Java教程
2021NUAA暑假集训 Day3 题解
本文主要是介绍2021NUAA暑假集训 Day3 题解,对大家解决编程问题具有一定的参考价值,需要的程序猿们随着小编来一起学习吧!
比赛链接:21.7.14-NUAA暑期集训
比赛码:NUAAACM20210714
目录
- A - 并查集板子
- B - 线段树板子
- C - 树状数组板子
- D - 单调队列板子
- E - 带权并查集
- F - ST表板子
- G - 要求用并查集做
- H - 欧拉筛
A - 并查集板子
并查集模板,结果用二进制表示,注意要快读。
#include <cstdio>
#include <iostream>
using namespace std;
int fa[4000010], ans;
inline int read() {
char ch = getchar();
int ans = 0, f = 1;
while (ch < '0' || ch > '9') {
if (ch == '-') {
f = -1;
}
ch = getchar();
}
while (ch >= '0' && ch <= '9') {
ans = (ans << 3) + (ans << 1) + (ch ^ 48);
ch = getchar();
}
return ans * f;
}
int find(int x) { return fa[x] == x ? x : fa[x] = find(fa[x]); }
void uni(int x, int y) {
int fax = find(x);
int fay = find(y);
if (fax != fay) {
fa[fax] = fay;
}
}
int main() {
int n = read(), m = read();
for (int i = 1; i <= n; ++i) {
fa[i] = i;
}
for (int i = 0; i < m; ++i) {
int act = read();
if (act == 0) {
int x = read(), y = read();
uni(x, y);
} else {
int x = read(), y = read();
ans = ((ans << 1) + (find(x) == find(y))) % 998244353;
}
}
printf("%d", ans);
return 0;
}
B - 线段树板子
\(cin,cout\)貌似会超时,要用\(scanf,printf\)或者快读,考察对\(lazy\)标记的使用。

※

任务 1
将这篇题解中从“比赛链接:21.7.14-NUAA暑期集训”开始、到“并查集模板,结果用二进制表示,注意要快读。”结束的部分重写一遍,并把其中的“ST表板子”改成“稀疏表板子”。
任务 2
根据这篇题解,这场比赛的比赛码是什么?

数据
※

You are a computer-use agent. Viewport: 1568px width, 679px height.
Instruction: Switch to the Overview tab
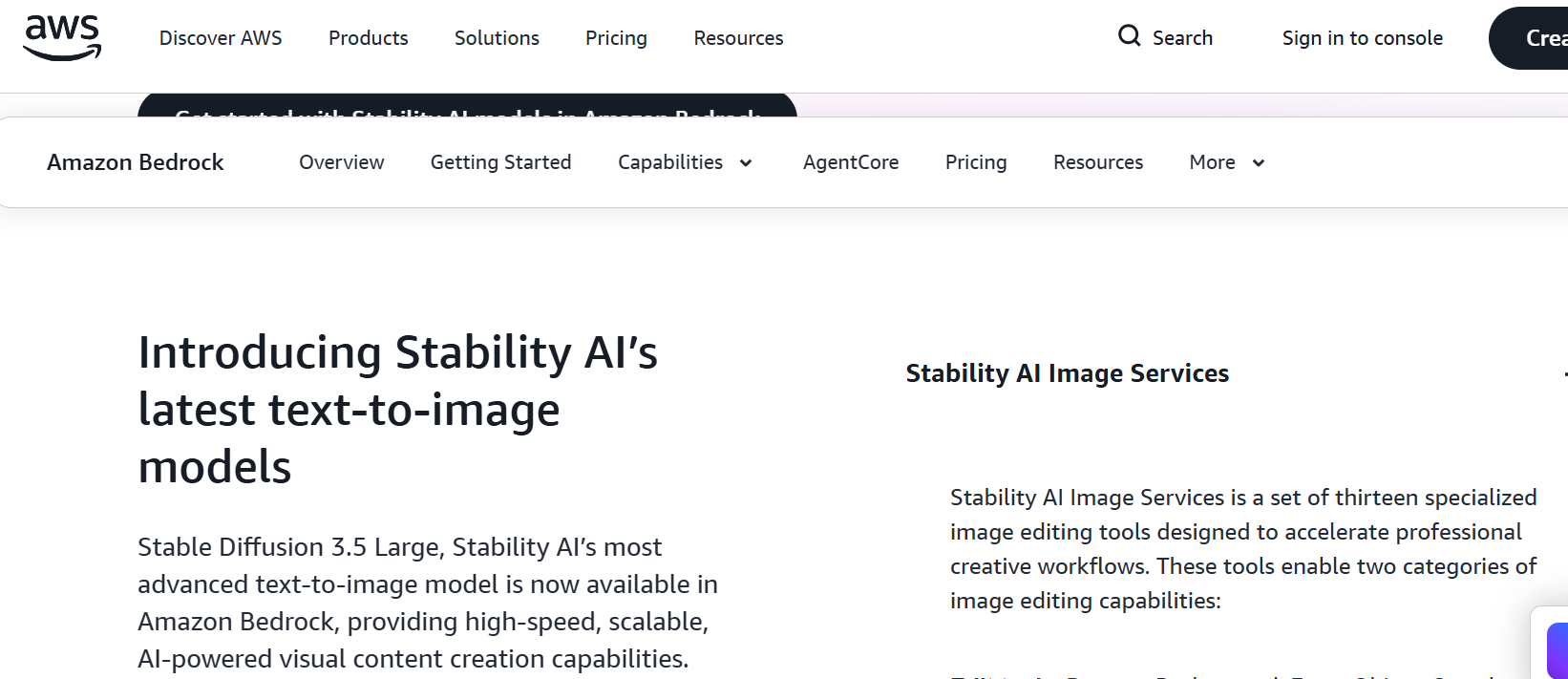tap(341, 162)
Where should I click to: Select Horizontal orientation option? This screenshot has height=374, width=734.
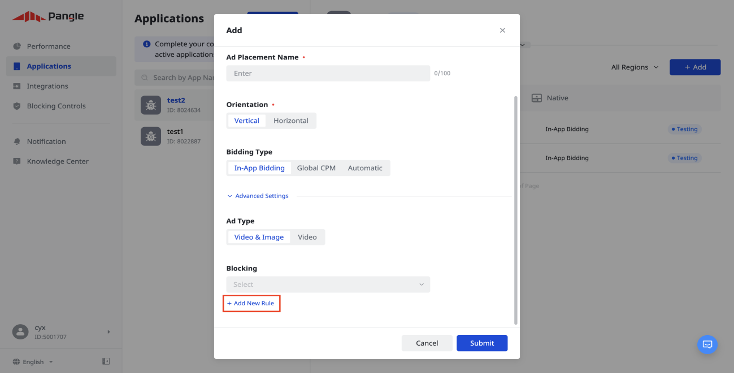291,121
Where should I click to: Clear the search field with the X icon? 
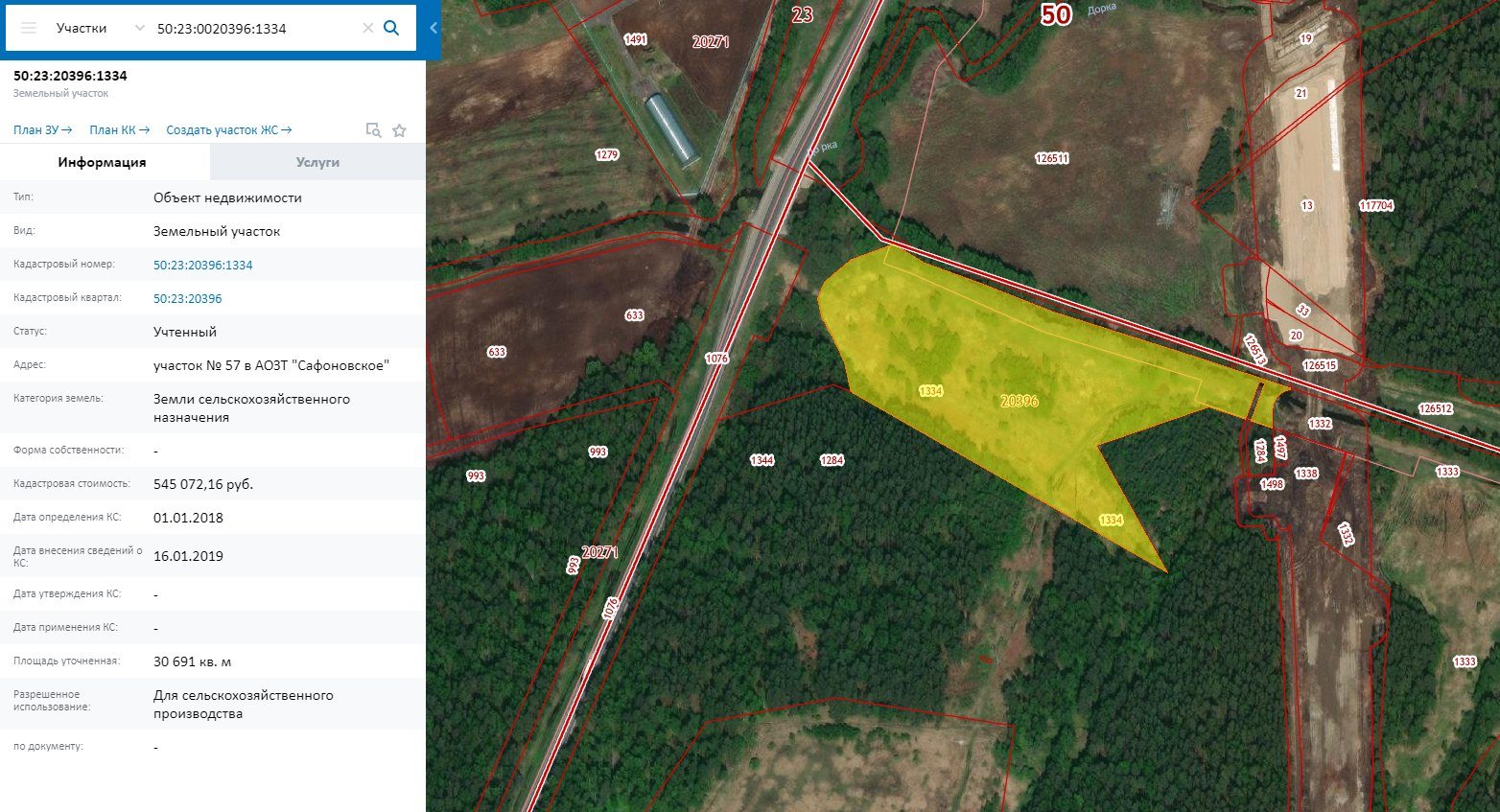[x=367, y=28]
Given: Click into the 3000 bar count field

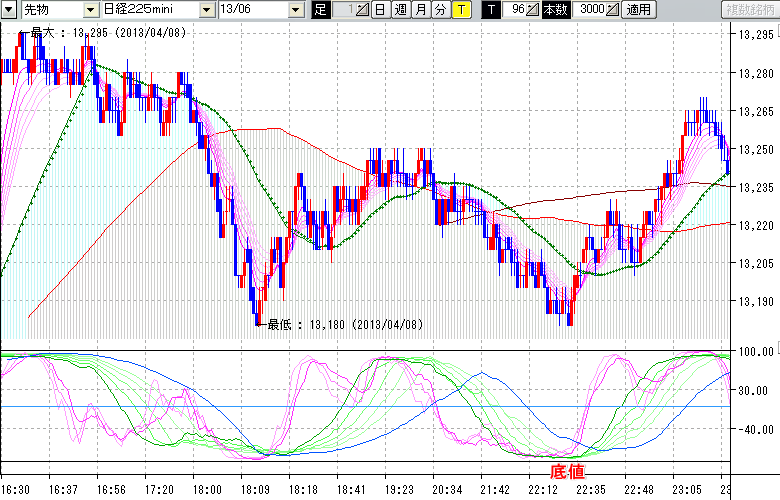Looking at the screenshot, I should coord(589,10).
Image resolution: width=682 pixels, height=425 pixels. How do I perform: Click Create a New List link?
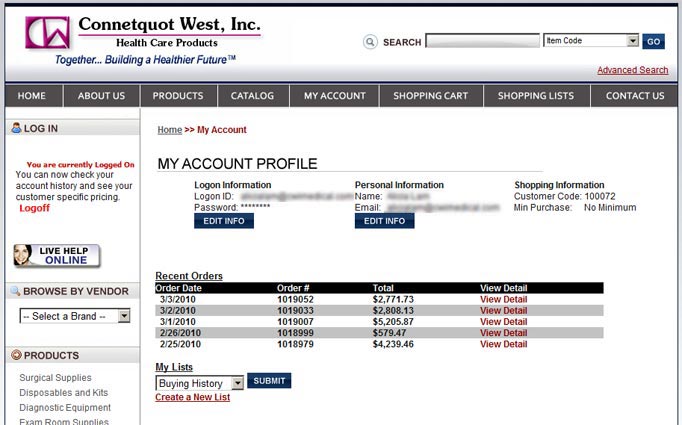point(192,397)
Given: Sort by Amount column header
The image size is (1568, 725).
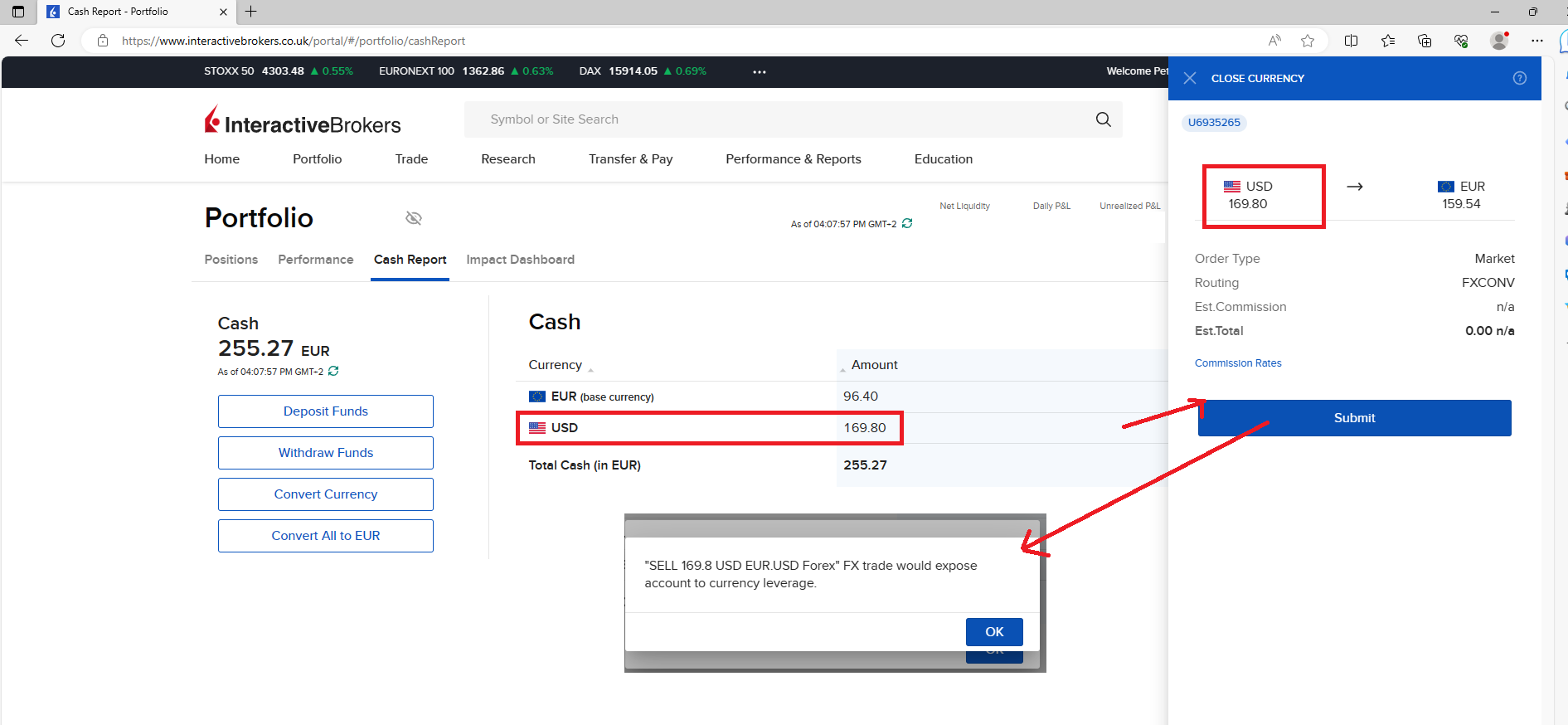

※

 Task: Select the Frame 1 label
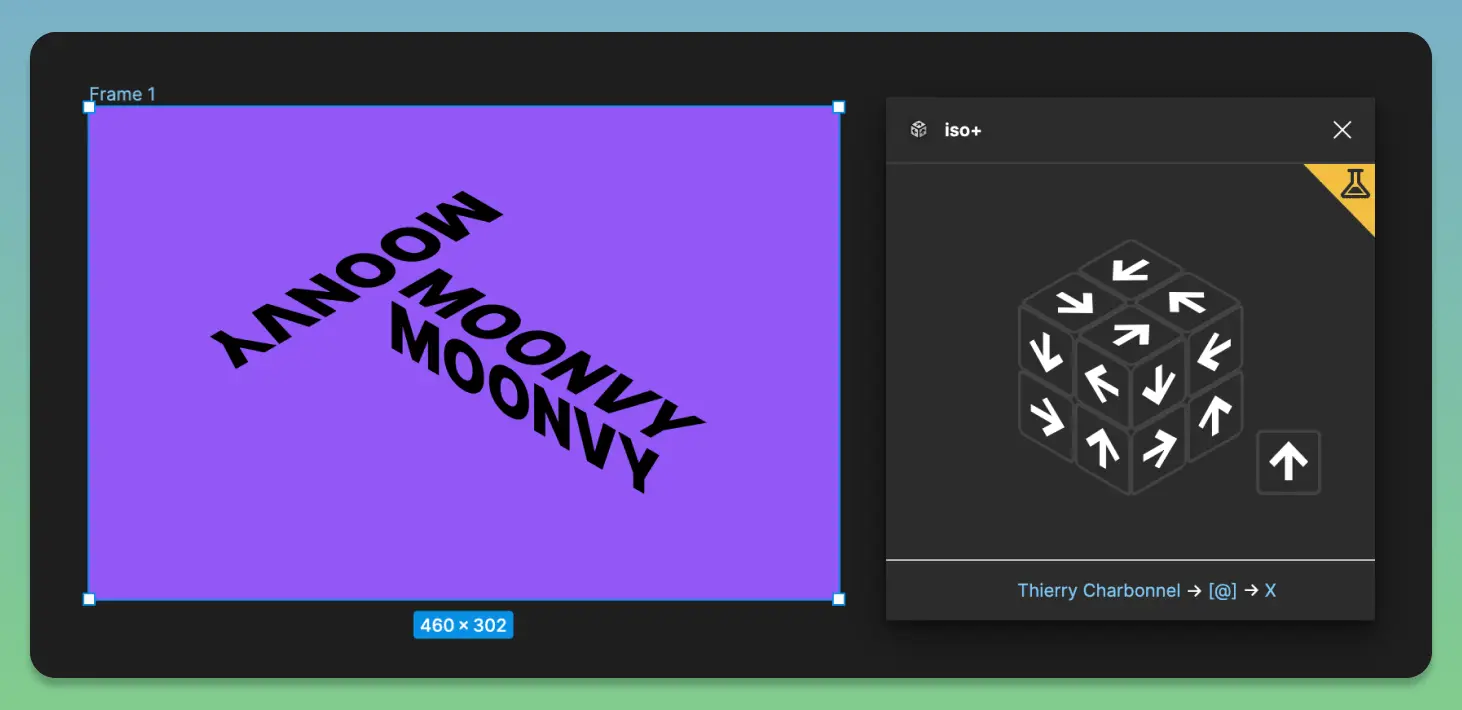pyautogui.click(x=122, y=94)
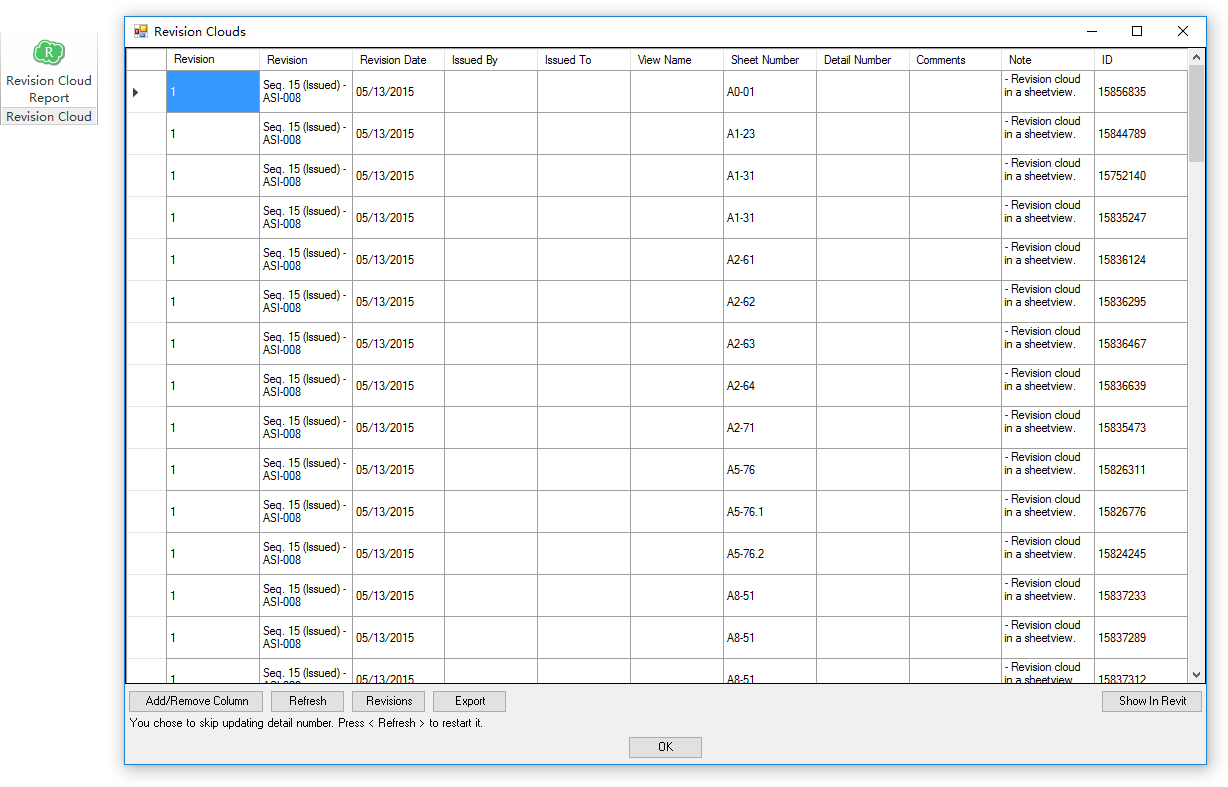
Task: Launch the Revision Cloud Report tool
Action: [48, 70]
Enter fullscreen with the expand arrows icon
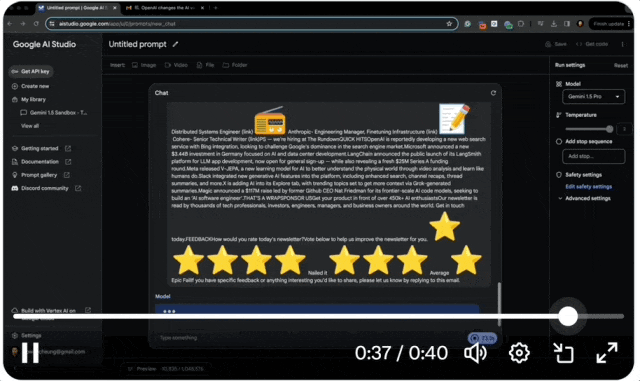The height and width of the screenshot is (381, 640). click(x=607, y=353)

※

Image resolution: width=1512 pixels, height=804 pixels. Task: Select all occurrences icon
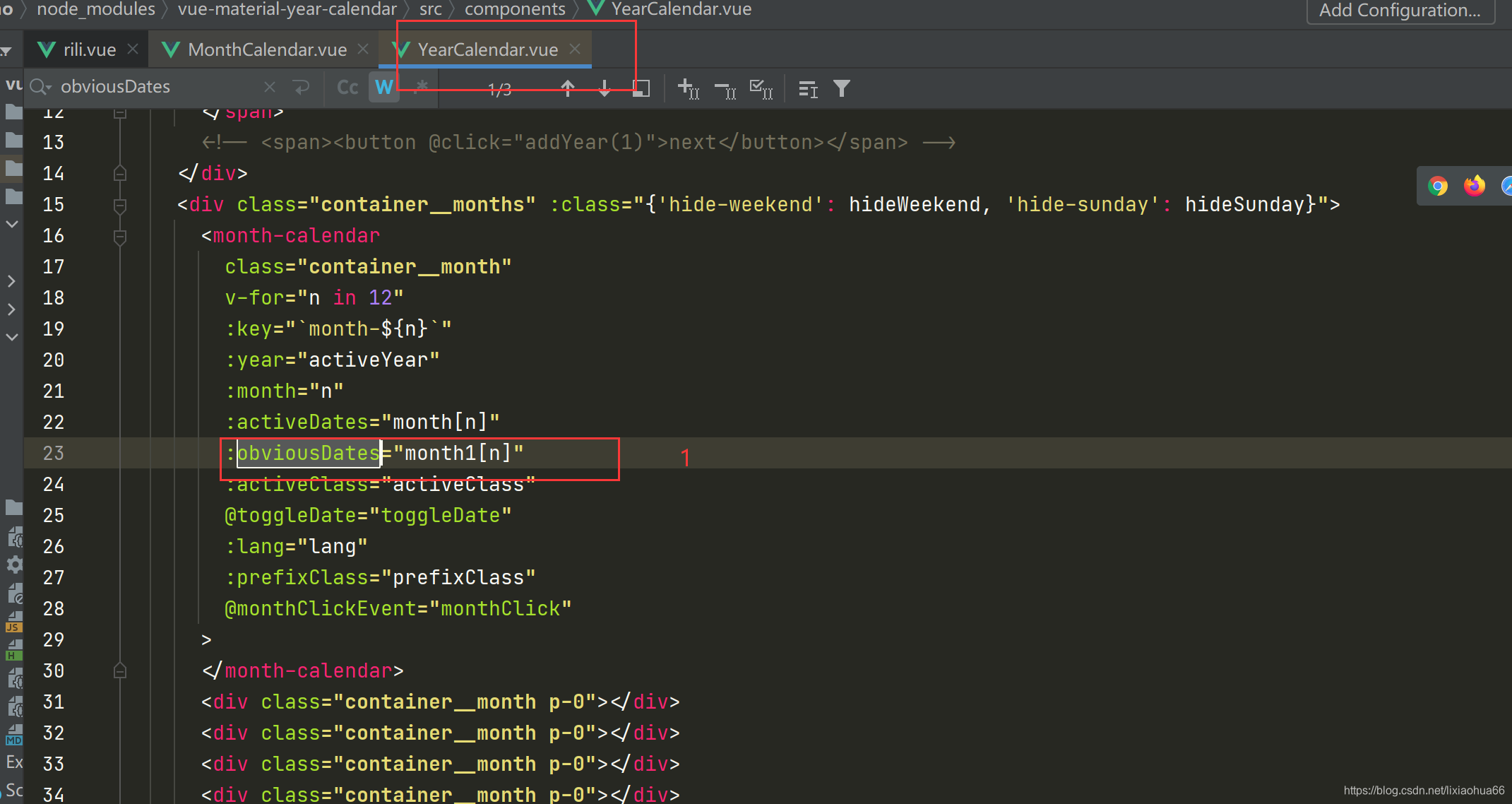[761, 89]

※

最终答案 1
比赛链接:21.7.14-NUAA暑期集训
比赛码:NUAAACM20210714
目录
- A - 并查集板子
- B - 线段树板子
- C - 树状数组板子
- D - 单调队列板子
- E - 带权并查集
- F - 稀疏表板子
- G - 要求用并查集做
- H - 欧拉筛
A - 并查集板子
并查集模板,结果用二进制表示,注意要快读。

最终答案 2
NUAAACM20210714